**EXERCISE DETAILS:** An identical copy of every entry below is the required output.

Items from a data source
________

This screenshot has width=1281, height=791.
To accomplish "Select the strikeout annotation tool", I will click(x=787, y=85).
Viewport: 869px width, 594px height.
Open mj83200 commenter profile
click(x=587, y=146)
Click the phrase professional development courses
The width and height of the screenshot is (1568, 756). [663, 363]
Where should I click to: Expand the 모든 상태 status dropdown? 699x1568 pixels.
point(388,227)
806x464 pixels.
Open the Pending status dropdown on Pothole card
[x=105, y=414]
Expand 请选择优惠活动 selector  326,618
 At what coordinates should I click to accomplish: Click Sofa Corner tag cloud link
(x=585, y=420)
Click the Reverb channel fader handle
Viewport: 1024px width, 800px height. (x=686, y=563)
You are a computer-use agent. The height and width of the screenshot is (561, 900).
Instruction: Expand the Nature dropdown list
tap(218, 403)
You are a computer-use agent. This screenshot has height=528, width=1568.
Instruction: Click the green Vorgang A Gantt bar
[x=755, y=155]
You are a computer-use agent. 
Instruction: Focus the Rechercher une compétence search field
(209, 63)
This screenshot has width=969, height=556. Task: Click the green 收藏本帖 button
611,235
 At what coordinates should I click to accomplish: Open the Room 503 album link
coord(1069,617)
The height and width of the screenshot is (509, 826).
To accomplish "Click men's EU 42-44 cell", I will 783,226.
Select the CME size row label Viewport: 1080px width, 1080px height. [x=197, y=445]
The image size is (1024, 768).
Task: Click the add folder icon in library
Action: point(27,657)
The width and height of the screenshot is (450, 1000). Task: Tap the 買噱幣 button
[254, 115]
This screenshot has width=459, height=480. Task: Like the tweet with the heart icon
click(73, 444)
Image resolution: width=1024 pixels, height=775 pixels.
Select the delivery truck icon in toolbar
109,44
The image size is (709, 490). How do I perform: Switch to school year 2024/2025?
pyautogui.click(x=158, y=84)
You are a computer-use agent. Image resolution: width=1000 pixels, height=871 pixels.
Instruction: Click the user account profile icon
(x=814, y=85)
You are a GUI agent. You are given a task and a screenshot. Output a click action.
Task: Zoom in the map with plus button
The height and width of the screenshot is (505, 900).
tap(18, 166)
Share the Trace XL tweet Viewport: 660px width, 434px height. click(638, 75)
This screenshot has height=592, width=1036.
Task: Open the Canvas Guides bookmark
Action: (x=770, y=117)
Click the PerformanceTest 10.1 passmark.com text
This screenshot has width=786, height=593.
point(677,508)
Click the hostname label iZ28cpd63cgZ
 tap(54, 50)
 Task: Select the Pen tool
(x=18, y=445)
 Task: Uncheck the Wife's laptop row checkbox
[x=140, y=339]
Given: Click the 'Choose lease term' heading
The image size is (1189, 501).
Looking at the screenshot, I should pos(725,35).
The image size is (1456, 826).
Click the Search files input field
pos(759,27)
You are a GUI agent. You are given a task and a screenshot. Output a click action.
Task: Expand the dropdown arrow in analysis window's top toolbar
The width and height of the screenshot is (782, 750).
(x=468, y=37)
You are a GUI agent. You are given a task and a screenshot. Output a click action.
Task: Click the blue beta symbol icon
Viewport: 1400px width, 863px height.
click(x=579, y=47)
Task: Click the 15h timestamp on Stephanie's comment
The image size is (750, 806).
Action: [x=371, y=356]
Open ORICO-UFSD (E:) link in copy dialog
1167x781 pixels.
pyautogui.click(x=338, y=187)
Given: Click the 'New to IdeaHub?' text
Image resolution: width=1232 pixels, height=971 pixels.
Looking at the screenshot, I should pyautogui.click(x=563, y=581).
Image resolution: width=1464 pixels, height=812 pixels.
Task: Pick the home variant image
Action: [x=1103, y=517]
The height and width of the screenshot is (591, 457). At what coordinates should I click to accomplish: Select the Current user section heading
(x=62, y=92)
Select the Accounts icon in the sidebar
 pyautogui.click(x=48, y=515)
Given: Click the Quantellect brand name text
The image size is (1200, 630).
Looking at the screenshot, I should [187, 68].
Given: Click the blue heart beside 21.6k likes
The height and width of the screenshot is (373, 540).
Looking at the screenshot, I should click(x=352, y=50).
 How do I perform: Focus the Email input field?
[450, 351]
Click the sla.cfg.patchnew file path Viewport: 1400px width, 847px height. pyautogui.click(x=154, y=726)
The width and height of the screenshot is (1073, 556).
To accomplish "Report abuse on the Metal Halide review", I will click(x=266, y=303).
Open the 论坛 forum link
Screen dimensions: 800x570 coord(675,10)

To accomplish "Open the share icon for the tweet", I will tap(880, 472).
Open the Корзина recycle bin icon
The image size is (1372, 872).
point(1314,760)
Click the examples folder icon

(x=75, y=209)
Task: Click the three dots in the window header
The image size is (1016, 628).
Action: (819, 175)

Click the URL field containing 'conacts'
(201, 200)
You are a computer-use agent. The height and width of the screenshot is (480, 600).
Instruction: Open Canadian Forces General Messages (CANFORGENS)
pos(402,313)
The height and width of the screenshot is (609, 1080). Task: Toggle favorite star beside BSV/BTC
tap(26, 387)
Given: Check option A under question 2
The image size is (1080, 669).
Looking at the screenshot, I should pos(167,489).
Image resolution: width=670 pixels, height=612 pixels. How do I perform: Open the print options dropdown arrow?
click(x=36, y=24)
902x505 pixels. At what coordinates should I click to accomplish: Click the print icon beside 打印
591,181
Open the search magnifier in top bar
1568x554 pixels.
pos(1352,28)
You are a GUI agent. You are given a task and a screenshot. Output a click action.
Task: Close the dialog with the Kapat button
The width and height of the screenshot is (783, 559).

________

**EXERCISE ANSWER:**
This screenshot has width=1281, height=791.
To accomplish "Select the strikeout annotation tool", I will click(x=787, y=85).
Viewport: 869px width, 594px height.
Open mj83200 commenter profile
click(x=587, y=146)
Click the phrase professional development courses
The width and height of the screenshot is (1568, 756). [663, 363]
Where should I click to: Expand the 모든 상태 status dropdown? 699x1568 pixels.
point(388,227)
806x464 pixels.
Open the Pending status dropdown on Pothole card
[x=105, y=414]
Expand 请选择优惠活动 selector  326,618
 At what coordinates should I click to accomplish: Click Sofa Corner tag cloud link
(x=585, y=420)
Click the Reverb channel fader handle
Viewport: 1024px width, 800px height. (x=686, y=563)
You are a computer-use agent. The height and width of the screenshot is (561, 900).
Instruction: Expand the Nature dropdown list
tap(218, 403)
You are a computer-use agent. This screenshot has height=528, width=1568.
Instruction: Click the green Vorgang A Gantt bar
[x=755, y=155]
You are a computer-use agent. 
Instruction: Focus the Rechercher une compétence search field
(209, 63)
This screenshot has width=969, height=556. Task: Click the green 收藏本帖 button
611,235
 At what coordinates should I click to accomplish: Open the Room 503 album link
coord(1069,617)
The height and width of the screenshot is (509, 826).
To accomplish "Click men's EU 42-44 cell", I will 783,226.
Select the CME size row label Viewport: 1080px width, 1080px height. [x=197, y=445]
The image size is (1024, 768).
Task: Click the add folder icon in library
Action: point(27,657)
The width and height of the screenshot is (450, 1000). Task: Tap the 買噱幣 button
[254, 115]
This screenshot has width=459, height=480. Task: Like the tweet with the heart icon
click(73, 444)
Image resolution: width=1024 pixels, height=775 pixels.
Select the delivery truck icon in toolbar
109,44
The image size is (709, 490). How do I perform: Switch to school year 2024/2025?
pyautogui.click(x=158, y=84)
You are a computer-use agent. Image resolution: width=1000 pixels, height=871 pixels.
Instruction: Click the user account profile icon
(x=814, y=85)
You are a GUI agent. You are given a task and a screenshot. Output a click action.
Task: Zoom in the map with plus button
The height and width of the screenshot is (505, 900).
tap(18, 166)
Share the Trace XL tweet Viewport: 660px width, 434px height. click(638, 75)
This screenshot has height=592, width=1036.
Task: Open the Canvas Guides bookmark
Action: (x=770, y=117)
Click the PerformanceTest 10.1 passmark.com text
This screenshot has width=786, height=593.
point(677,508)
Click the hostname label iZ28cpd63cgZ
 tap(54, 50)
 Task: Select the Pen tool
(x=18, y=445)
 Task: Uncheck the Wife's laptop row checkbox
[x=140, y=339]
Given: Click the 'Choose lease term' heading
The image size is (1189, 501).
Looking at the screenshot, I should pos(725,35).
The image size is (1456, 826).
Click the Search files input field
pos(759,27)
You are a GUI agent. You are given a task and a screenshot. Output a click action.
Task: Expand the dropdown arrow in analysis window's top toolbar
The width and height of the screenshot is (782, 750).
(x=468, y=37)
You are a GUI agent. You are given a task and a screenshot. Output a click action.
Task: Click the blue beta symbol icon
Viewport: 1400px width, 863px height.
click(x=579, y=47)
Task: Click the 15h timestamp on Stephanie's comment
The image size is (750, 806).
Action: [x=371, y=356]
Open ORICO-UFSD (E:) link in copy dialog
1167x781 pixels.
pyautogui.click(x=338, y=187)
Given: Click the 'New to IdeaHub?' text
Image resolution: width=1232 pixels, height=971 pixels.
Looking at the screenshot, I should pyautogui.click(x=563, y=581).
Image resolution: width=1464 pixels, height=812 pixels.
Task: Pick the home variant image
Action: [x=1103, y=517]
The height and width of the screenshot is (591, 457). At what coordinates should I click to accomplish: Select the Current user section heading
(x=62, y=92)
Select the Accounts icon in the sidebar
 pyautogui.click(x=48, y=515)
Given: Click the Quantellect brand name text
The image size is (1200, 630).
Looking at the screenshot, I should [187, 68].
Given: Click the blue heart beside 21.6k likes
The height and width of the screenshot is (373, 540).
Looking at the screenshot, I should click(x=352, y=50).
 How do I perform: Focus the Email input field?
[450, 351]
Click the sla.cfg.patchnew file path Viewport: 1400px width, 847px height. pyautogui.click(x=154, y=726)
The width and height of the screenshot is (1073, 556).
To accomplish "Report abuse on the Metal Halide review", I will click(x=266, y=303).
Open the 论坛 forum link
Screen dimensions: 800x570 coord(675,10)

To accomplish "Open the share icon for the tweet", I will tap(880, 472).
Open the Корзина recycle bin icon
The image size is (1372, 872).
point(1314,760)
Click the examples folder icon

(x=75, y=209)
Task: Click the three dots in the window header
The image size is (1016, 628).
Action: (819, 175)

Click the URL field containing 'conacts'
(201, 200)
You are a computer-use agent. The height and width of the screenshot is (480, 600).
Instruction: Open Canadian Forces General Messages (CANFORGENS)
pos(402,313)
The height and width of the screenshot is (609, 1080). Task: Toggle favorite star beside BSV/BTC
tap(26, 387)
Given: Check option A under question 2
The image size is (1080, 669).
Looking at the screenshot, I should pos(167,489).
Image resolution: width=670 pixels, height=612 pixels. How do I perform: Open the print options dropdown arrow?
click(x=36, y=24)
902x505 pixels. At what coordinates should I click to accomplish: Click the print icon beside 打印
591,181
Open the search magnifier in top bar
1568x554 pixels.
pos(1352,28)
You are a GUI agent. You are given a task and a screenshot. Output a click action.
Task: Close the dialog with the Kapat button
The width and height of the screenshot is (783, 559).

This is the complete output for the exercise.